● **What to do**:
Copy out all the entries shown below, exactly as they appear.

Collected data

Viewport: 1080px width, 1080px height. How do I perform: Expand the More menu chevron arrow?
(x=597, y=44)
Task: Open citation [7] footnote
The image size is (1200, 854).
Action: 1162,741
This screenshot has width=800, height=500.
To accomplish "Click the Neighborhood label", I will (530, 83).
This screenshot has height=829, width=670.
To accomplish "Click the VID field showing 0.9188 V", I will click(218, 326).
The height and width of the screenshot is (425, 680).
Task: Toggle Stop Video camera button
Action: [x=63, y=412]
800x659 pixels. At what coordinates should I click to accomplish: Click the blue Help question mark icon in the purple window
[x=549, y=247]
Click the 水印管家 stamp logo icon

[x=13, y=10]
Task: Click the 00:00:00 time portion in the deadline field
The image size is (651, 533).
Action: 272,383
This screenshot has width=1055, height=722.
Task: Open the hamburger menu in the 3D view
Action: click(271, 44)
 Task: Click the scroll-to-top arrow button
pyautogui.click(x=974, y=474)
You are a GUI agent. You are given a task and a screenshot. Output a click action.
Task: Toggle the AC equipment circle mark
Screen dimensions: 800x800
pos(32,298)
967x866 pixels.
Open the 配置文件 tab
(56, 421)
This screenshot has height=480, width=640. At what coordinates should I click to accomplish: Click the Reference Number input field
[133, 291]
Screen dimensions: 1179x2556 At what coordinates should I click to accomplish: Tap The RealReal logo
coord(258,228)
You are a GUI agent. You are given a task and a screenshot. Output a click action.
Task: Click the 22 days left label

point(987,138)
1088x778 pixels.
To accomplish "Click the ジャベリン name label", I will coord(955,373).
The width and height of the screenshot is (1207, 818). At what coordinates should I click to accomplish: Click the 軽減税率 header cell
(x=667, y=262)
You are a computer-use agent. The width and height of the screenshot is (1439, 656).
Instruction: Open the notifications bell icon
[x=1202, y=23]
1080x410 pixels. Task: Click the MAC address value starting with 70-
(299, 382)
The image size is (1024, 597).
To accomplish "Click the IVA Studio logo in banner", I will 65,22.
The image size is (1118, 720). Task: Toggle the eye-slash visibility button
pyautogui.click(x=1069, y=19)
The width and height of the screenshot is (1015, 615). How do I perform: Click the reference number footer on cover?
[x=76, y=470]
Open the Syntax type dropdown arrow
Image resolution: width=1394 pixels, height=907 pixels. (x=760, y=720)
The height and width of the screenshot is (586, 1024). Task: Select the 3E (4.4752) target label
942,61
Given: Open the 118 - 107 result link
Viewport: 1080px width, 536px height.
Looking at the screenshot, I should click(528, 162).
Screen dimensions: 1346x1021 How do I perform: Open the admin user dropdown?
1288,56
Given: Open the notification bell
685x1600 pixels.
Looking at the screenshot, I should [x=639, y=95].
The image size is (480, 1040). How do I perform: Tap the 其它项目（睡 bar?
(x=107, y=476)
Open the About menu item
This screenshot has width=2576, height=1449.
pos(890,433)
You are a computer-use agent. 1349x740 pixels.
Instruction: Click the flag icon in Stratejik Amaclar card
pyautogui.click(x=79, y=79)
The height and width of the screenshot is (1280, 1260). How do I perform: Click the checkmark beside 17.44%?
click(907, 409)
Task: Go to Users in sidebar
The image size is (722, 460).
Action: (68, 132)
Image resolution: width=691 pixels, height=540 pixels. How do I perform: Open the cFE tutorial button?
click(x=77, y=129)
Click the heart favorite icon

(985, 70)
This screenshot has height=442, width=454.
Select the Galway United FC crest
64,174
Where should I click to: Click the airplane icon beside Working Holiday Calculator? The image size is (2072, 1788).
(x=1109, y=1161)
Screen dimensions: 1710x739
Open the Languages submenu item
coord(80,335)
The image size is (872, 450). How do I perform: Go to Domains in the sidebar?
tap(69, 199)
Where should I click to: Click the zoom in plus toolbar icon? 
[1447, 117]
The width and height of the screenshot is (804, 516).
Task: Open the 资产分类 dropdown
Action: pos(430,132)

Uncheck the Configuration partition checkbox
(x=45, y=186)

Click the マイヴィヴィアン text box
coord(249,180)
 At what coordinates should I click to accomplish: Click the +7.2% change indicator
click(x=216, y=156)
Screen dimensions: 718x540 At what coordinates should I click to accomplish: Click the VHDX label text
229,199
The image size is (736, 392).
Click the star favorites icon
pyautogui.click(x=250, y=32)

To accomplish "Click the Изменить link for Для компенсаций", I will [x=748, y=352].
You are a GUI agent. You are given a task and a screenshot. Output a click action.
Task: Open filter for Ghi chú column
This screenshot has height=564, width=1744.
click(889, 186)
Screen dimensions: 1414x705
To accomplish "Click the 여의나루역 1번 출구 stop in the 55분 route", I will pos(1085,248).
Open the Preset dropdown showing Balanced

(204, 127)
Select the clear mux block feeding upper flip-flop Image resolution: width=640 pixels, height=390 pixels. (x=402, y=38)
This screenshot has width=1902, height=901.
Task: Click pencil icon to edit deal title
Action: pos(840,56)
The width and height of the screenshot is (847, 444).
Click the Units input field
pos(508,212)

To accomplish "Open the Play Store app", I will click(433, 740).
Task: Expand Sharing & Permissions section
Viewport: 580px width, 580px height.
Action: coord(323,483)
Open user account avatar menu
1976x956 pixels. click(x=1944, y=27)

● **Your response**:
Viewport: 1080px width, 1080px height. How do I perform: Expand the More menu chevron arrow?
(x=597, y=44)
Task: Open citation [7] footnote
The image size is (1200, 854).
Action: 1162,741
This screenshot has width=800, height=500.
To accomplish "Click the Neighborhood label", I will (530, 83).
This screenshot has height=829, width=670.
To accomplish "Click the VID field showing 0.9188 V", I will click(218, 326).
The height and width of the screenshot is (425, 680).
Task: Toggle Stop Video camera button
Action: [x=63, y=412]
800x659 pixels. At what coordinates should I click to accomplish: Click the blue Help question mark icon in the purple window
[x=549, y=247]
Click the 水印管家 stamp logo icon

[x=13, y=10]
Task: Click the 00:00:00 time portion in the deadline field
The image size is (651, 533).
Action: 272,383
This screenshot has width=1055, height=722.
Task: Open the hamburger menu in the 3D view
Action: click(271, 44)
 Task: Click the scroll-to-top arrow button
pyautogui.click(x=974, y=474)
You are a GUI agent. You are given a task and a screenshot. Output a click action.
Task: Toggle the AC equipment circle mark
Screen dimensions: 800x800
pos(32,298)
967x866 pixels.
Open the 配置文件 tab
(56, 421)
This screenshot has height=480, width=640. At what coordinates should I click to accomplish: Click the Reference Number input field
[133, 291]
Screen dimensions: 1179x2556 At what coordinates should I click to accomplish: Tap The RealReal logo
coord(258,228)
You are a GUI agent. You are given a task and a screenshot. Output a click action.
Task: Click the 22 days left label

point(987,138)
1088x778 pixels.
To accomplish "Click the ジャベリン name label", I will coord(955,373).
The width and height of the screenshot is (1207, 818). At what coordinates should I click to accomplish: Click the 軽減税率 header cell
(x=667, y=262)
You are a computer-use agent. The width and height of the screenshot is (1439, 656).
Instruction: Open the notifications bell icon
[x=1202, y=23]
1080x410 pixels. Task: Click the MAC address value starting with 70-
(299, 382)
The image size is (1024, 597).
To accomplish "Click the IVA Studio logo in banner", I will 65,22.
The image size is (1118, 720). Task: Toggle the eye-slash visibility button
pyautogui.click(x=1069, y=19)
The width and height of the screenshot is (1015, 615). How do I perform: Click the reference number footer on cover?
[x=76, y=470]
Open the Syntax type dropdown arrow
Image resolution: width=1394 pixels, height=907 pixels. (x=760, y=720)
The height and width of the screenshot is (586, 1024). Task: Select the 3E (4.4752) target label
942,61
Given: Open the 118 - 107 result link
Viewport: 1080px width, 536px height.
Looking at the screenshot, I should click(528, 162).
Screen dimensions: 1346x1021 How do I perform: Open the admin user dropdown?
1288,56
Given: Open the notification bell
685x1600 pixels.
Looking at the screenshot, I should [x=639, y=95].
The image size is (480, 1040). How do I perform: Tap the 其它项目（睡 bar?
(x=107, y=476)
Open the About menu item
This screenshot has width=2576, height=1449.
pos(890,433)
You are a computer-use agent. 1349x740 pixels.
Instruction: Click the flag icon in Stratejik Amaclar card
pyautogui.click(x=79, y=79)
The height and width of the screenshot is (1280, 1260). How do I perform: Click the checkmark beside 17.44%?
click(907, 409)
Task: Go to Users in sidebar
The image size is (722, 460).
Action: (68, 132)
Image resolution: width=691 pixels, height=540 pixels. How do I perform: Open the cFE tutorial button?
click(x=77, y=129)
Click the heart favorite icon

(985, 70)
This screenshot has height=442, width=454.
Select the Galway United FC crest
64,174
Where should I click to: Click the airplane icon beside Working Holiday Calculator? The image size is (2072, 1788).
(x=1109, y=1161)
Screen dimensions: 1710x739
Open the Languages submenu item
coord(80,335)
The image size is (872, 450). How do I perform: Go to Domains in the sidebar?
tap(69, 199)
Where should I click to: Click the zoom in plus toolbar icon? 
[1447, 117]
The width and height of the screenshot is (804, 516).
Task: Open the 资产分类 dropdown
Action: pos(430,132)

Uncheck the Configuration partition checkbox
(x=45, y=186)

Click the マイヴィヴィアン text box
coord(249,180)
 At what coordinates should I click to accomplish: Click the +7.2% change indicator
click(x=216, y=156)
Screen dimensions: 718x540 At what coordinates should I click to accomplish: Click the VHDX label text
229,199
The image size is (736, 392).
Click the star favorites icon
pyautogui.click(x=250, y=32)

To accomplish "Click the Изменить link for Для компенсаций", I will [x=748, y=352].
You are a GUI agent. You are given a task and a screenshot. Output a click action.
Task: Open filter for Ghi chú column
This screenshot has height=564, width=1744.
click(889, 186)
Screen dimensions: 1414x705
To accomplish "Click the 여의나루역 1번 출구 stop in the 55분 route", I will pos(1085,248).
Open the Preset dropdown showing Balanced

(204, 127)
Select the clear mux block feeding upper flip-flop Image resolution: width=640 pixels, height=390 pixels. (x=402, y=38)
This screenshot has width=1902, height=901.
Task: Click pencil icon to edit deal title
Action: pos(840,56)
The width and height of the screenshot is (847, 444).
Click the Units input field
pos(508,212)

To accomplish "Open the Play Store app", I will click(433, 740).
Task: Expand Sharing & Permissions section
Viewport: 580px width, 580px height.
Action: coord(323,483)
Open user account avatar menu
1976x956 pixels. click(x=1944, y=27)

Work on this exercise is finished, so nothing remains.